• Prompt A: Restate word for word the part of the blog post about Freewheelers from "Now I know I" to "of diffferent levels.".

• Passage to read:
☆ ☆ ☆ ☆ ☆

Freewheelers Series 6
I am indebted to Grant Goggans's ecxellent and thoughtful TV blog, firebreathingdimetrodon.wordpress.com, for bringing this show to my attention. I like Grant's style of writing about shows, one episode at a time, and of course his son also gets to comment on the shows. While the world of cult TV on the blogosphere may be a largely self-referential one, it pays off when we bring new shows to each other's attention.
Now I know I have been thinking about accent quite a lot recently on here, largely through watching Murder She Wrote for the first time in many years. The question of accent isn't really one I comment on here a great deal, believing that viewers will understand the intended impression given by the chosen accent of a character. Come to think of it, if viewers of the TV series I write about here see the subtle nuances of class as exhibited in the various British accents differently from my own view, I don't think it really matters. A good TV show is understandable on all sorts of diffferent levels.

☆ ☆ ☆ ☆ ☆

• Listed records:
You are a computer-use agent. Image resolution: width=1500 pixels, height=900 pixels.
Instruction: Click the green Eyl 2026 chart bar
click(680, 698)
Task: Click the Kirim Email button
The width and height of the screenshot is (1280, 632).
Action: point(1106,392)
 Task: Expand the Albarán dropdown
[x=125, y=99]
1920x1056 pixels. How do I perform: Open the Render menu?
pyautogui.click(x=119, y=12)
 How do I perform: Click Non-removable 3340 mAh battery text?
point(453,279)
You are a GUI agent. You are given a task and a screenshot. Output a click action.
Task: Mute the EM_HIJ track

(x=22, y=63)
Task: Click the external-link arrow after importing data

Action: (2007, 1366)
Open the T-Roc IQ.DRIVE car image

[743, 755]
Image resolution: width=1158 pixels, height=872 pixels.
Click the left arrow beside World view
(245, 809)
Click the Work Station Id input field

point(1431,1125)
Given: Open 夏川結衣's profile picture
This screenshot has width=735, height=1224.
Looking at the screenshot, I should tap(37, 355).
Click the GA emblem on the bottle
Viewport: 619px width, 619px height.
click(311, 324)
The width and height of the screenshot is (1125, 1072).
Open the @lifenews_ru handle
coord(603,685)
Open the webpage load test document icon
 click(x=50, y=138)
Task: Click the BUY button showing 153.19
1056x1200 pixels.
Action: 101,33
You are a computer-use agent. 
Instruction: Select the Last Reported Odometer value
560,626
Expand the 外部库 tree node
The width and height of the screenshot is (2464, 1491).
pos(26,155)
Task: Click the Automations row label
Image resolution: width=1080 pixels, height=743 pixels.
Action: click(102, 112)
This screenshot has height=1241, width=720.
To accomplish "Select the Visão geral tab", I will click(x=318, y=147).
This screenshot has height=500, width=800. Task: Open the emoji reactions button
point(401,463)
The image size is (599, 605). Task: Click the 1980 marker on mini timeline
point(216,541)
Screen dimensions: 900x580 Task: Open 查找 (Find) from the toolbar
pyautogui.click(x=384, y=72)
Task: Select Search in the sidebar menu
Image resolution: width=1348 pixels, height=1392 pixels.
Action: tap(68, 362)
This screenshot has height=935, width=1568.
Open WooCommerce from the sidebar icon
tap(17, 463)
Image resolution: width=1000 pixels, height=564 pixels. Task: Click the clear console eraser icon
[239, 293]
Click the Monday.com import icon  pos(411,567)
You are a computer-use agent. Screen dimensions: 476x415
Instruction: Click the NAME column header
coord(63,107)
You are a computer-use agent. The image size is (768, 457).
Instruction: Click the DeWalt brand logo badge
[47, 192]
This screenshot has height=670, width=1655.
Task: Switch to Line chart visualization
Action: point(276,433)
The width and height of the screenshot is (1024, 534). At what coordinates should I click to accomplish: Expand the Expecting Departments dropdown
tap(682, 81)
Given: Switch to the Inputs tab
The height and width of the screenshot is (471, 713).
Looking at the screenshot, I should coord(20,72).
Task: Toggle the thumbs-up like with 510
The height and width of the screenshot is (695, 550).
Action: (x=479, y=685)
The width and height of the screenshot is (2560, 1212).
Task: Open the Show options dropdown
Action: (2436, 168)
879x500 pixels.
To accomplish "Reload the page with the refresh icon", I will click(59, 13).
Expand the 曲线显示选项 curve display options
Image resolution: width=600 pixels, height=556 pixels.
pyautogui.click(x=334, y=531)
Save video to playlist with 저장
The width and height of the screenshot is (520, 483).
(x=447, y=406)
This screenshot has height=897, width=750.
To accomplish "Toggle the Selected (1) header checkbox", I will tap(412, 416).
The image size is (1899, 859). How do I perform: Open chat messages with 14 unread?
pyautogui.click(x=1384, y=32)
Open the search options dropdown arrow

☆ ☆ ☆ ☆ ☆

• Prompt B: Switch "sidebar" to "side panel" in the records, from the line with "Task: Select Search in the sidebar menu" to the line with "Action: (2436, 168)", and give back only those lines with nothing else changed.

• Task response A:
Now I know I have been thinking about accent quite a lot recently on here, largely through watching Murder She Wrote for the first time in many years. The question of accent isn't really one I comment on here a great deal, believing that viewers will understand the intended impression given by the chosen accent of a character. Come to think of it, if viewers of the TV series I write about here see the subtle nuances of class as exhibited in the various British accents differently from my own view, I don't think it really matters. A good TV show is understandable on all sorts of diffferent levels.

• Task response B:
Task: Select Search in the side panel menu
Image resolution: width=1348 pixels, height=1392 pixels.
Action: tap(68, 362)
This screenshot has height=935, width=1568.
Open WooCommerce from the side panel icon
tap(17, 463)
Image resolution: width=1000 pixels, height=564 pixels. Task: Click the clear console eraser icon
[239, 293]
Click the Monday.com import icon  pos(411,567)
You are a computer-use agent. Screen dimensions: 476x415
Instruction: Click the NAME column header
coord(63,107)
You are a computer-use agent. The image size is (768, 457).
Instruction: Click the DeWalt brand logo badge
[47, 192]
This screenshot has height=670, width=1655.
Task: Switch to Line chart visualization
Action: point(276,433)
The width and height of the screenshot is (1024, 534). At what coordinates should I click to accomplish: Expand the Expecting Departments dropdown
tap(682, 81)
Given: Switch to the Inputs tab
The height and width of the screenshot is (471, 713).
Looking at the screenshot, I should coord(20,72).
Task: Toggle the thumbs-up like with 510
The height and width of the screenshot is (695, 550).
Action: (x=479, y=685)
The width and height of the screenshot is (2560, 1212).
Task: Open the Show options dropdown
Action: (2436, 168)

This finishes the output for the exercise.